Moim marzeniem jest:
spełnienie marzenia
2010-03-14
Niedziela 14.03 nie była zwykłą niedzielą. Bo jak można nazywać dzień, w którym spełnia się Marzenie dziecka zwykłym dniem? ;)
Ale zacznę od początku...
W niedzielę rano wyruszyliśmy wielką grupą do naszej czteroletniej Marzycielki Matyldy, żeby spełnić jej największe Marzenie. Największym pragnieniem Matyldzi było posiadanie małego pieska-yorka.
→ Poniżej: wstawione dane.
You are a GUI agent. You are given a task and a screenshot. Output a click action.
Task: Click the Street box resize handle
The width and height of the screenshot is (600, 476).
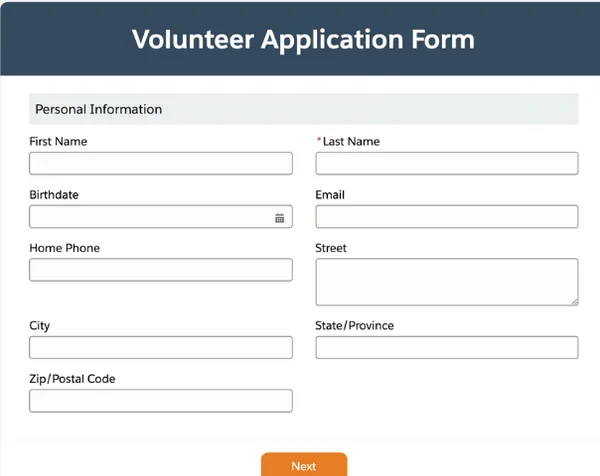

Jechaliśmy więc świetnie przygotowani. Z karmą, miseczkami, zabawkami, spaniem, czerwonym sweterkiem dla pieska i oczywiście z samym pieskiem, który dzielnie zniósł podróż z Wrocławia do Bolesławca.
W związku z tym, że Matylda miała kilka dni wcześniej urodziny, mieliśmy też dla niej niespodziankę-tort w kształcie Kubusia Puchatka!
Jadąc z tak wieloma prezentami nie mogliśmy się doczekać reakcji Małej. Och, ile było radości, śmiechu i naszych wzruszeń!
Matylda od razu zaczęła bawić się ze swoim pieskiem, który czekał na nią w kartoniku, bo o tym też marzyła, by móc wyciągnąć swojego pieska z kartonika, tak jak było to w jej ukochanej bajce-"Zakochany Kundel". Piesek w ogóle nie bał się swojej nowej właścicielki, z chęcią siedział jej na kolanach, czy dawał się głaskać. Matylda była bardzo szczęśliwa ! Co chwilkę powtarzała : "Zobaczcie mam pieska!" Matyldzia jest bardzo odpowiedzialną i rozsądną dziewczynką, w związku z tym wie, że piesek nie tylko lubi się bawić, ale musi także jeść i pić , więc w międzyczasie kiedy się bawiła, karmiła szczeniaka, dawała mu pić razem ze swoim starszym braciszkiem. Nie mamy żadnych obaw o to , że będzie bardzo o niego dbała!
Po rozpakowaniu wszystkich prezentów, po zapoznaniu się z pieskiem, nadszedł czas na tort, dmuchanie świeczek i życzenia;) Mała była zachwycona, ponieważ Kubuś Puchatek jest jedną z jej ulubionych postaci bajkowych a poza tym uwielbia słodycze!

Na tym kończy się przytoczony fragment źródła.